### Task to complete
Search the records for the string "title", and show each line where it appears.

Records contained in a dataset:
--- --- ---
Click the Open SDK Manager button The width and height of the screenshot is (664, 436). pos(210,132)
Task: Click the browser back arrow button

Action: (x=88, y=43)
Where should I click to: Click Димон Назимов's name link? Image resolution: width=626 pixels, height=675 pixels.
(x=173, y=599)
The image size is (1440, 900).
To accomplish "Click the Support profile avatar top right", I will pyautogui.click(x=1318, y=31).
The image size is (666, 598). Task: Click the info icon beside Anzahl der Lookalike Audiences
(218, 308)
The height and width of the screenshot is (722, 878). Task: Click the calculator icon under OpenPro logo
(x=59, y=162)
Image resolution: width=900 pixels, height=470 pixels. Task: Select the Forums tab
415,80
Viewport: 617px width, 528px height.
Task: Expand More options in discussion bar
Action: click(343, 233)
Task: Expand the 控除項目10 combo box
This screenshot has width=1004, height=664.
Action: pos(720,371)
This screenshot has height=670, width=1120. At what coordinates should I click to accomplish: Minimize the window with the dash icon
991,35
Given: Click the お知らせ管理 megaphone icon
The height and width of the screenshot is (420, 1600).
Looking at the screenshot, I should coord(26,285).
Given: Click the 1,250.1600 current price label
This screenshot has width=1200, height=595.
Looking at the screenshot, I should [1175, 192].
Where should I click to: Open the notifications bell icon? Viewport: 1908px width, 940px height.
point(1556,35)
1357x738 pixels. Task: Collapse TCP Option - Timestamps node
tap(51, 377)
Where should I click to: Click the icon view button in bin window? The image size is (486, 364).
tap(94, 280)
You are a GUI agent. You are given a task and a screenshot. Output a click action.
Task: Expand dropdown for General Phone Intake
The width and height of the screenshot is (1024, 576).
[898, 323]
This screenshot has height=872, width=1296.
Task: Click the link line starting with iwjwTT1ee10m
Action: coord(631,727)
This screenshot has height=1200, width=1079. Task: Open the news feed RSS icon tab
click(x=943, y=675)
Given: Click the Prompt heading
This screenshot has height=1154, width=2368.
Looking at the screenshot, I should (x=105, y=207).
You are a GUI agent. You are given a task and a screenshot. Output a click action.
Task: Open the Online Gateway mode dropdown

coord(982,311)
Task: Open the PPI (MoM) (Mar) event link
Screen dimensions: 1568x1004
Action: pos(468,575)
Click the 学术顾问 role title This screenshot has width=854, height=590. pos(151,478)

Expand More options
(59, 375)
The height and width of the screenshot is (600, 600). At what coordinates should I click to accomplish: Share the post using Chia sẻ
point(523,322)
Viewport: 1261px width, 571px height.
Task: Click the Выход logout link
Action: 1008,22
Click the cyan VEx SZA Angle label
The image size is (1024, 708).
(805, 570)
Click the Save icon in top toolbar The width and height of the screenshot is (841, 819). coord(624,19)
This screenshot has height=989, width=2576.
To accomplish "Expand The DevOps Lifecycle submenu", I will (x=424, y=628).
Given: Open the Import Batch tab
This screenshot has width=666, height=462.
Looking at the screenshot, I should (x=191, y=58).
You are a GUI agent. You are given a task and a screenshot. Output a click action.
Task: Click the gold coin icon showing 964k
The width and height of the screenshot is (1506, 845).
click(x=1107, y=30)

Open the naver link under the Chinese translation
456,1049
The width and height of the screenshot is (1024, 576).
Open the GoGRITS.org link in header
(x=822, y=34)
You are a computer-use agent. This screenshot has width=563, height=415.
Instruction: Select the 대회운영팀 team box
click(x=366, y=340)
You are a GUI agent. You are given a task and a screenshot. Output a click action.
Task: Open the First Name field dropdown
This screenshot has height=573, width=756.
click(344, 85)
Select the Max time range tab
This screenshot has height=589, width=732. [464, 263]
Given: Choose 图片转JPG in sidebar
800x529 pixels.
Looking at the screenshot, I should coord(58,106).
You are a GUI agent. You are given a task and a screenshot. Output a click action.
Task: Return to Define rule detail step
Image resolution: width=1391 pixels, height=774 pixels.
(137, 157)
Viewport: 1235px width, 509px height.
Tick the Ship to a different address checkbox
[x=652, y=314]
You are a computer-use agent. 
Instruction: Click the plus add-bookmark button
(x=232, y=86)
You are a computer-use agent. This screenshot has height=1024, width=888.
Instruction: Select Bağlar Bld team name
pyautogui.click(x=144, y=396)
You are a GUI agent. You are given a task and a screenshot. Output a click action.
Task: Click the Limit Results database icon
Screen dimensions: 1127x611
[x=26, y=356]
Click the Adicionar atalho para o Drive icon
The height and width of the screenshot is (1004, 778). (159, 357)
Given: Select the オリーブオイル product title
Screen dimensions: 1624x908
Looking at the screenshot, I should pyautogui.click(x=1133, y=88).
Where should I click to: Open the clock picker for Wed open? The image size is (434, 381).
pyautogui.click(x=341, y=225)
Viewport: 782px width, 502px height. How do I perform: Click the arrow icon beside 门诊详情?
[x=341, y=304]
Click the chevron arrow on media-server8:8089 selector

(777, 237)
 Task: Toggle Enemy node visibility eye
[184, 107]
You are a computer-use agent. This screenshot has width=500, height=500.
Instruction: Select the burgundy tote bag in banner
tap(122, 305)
--- --- ---
### Finished task
Click the 学术顾问 role title This screenshot has width=854, height=590. pos(151,478)
Given: Select the オリーブオイル product title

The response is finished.